Edgar winner Harper's deep dive into a netherworld of murder and sexual perversion among LA's elite power wielders evolves from noir fiction into a knotty morality tale. Mae Pruett whitewashes celebrity clients' ugliest imbroglios, from an inconvenient black eye to a drug overdose, for a crisis-management firm specializing in "black bag PR." Former cop Chris Tamburro works for a high-end security firm that stretches the definition of protection to include physical violence. They both accept that they are complicit in secrets and lies but they love the adrenaline rush of their work. Then Mae's co-worker Dan Hennigan is killed under circumstances she finds suspicious though her bosses don't, or won't. Coincidentally, Chris' boss offers him what initially seems a choice assignment, to use his old police connections to investigate Dan's killing. But why is the client's identity a secret? Soon the former lovers are secretly working together without their companies' knowledge, connecting a growing list of murders to Jeffrey Epstein--style sexual outrages, questionable land deals, and a host of other unsavory dealings by men of seemingly untouchable clout. As the bodies accumulate, a pregnant 14-year-old becomes the "bloody glove--the objective correlative, the one real thing you can point to that makes the lies feel solid." Harper's physical descriptions of LA and set pieces with minor characters are cinematic, evoking classic films like The Big Sleep and Chinatown. While Harper's take is more graphic and emotionally bleak, his writing is witty, elegant, even funny, as in Mae's hilarious solution for that inconvenient black eye. The heart of the story lies in Mae and Chris' relationship. As they fall back in love, they each lose the cynical edge they've always relied on. They begin to weigh what ethical boundaries they won't cross, or stomach others crossing, and what price each is willing to pay in the future. A mesmerizing whodunit, escapist yet thought-provoking. Copyright (c) Kirkus Reviews, used with permission.
##########
**Tasks to carry out**
1. In the book review, what leads Mae and Chris to lose the cynical edge they have always relied on?
2. Summarize the book review in three sentences.

**Dataset section**
##########
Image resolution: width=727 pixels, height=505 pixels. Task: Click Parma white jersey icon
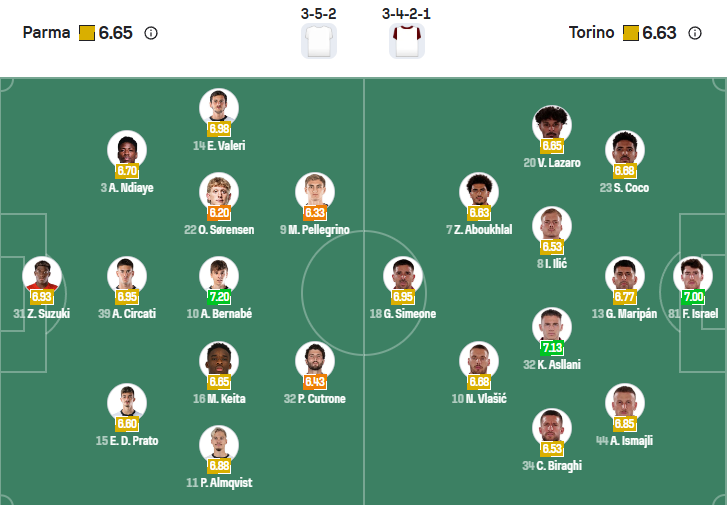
##########
**Answer list**
1. They lose their cynical edge as they fall back in love with each other. With that change, they begin to weigh which ethical boundaries they won't cross or stomach others crossing, and what price each is willing to pay in the future.

2. Harper's novel follows Mae Pruett, who covers up celebrity clients' scandals for a crisis-management firm, and former cop Chris Tamburro of a high-end security firm, who secretly team up after Mae's co-worker Dan Hennigan is killed. Their investigation links a growing list of murders to sexual outrages, questionable land deals, and other dealings by powerful men in LA. The review praises the cinematic, witty writing and places the heart of the story in the former lovers' renewed relationship, calling the book a mesmerizing, thought-provoking whodunit.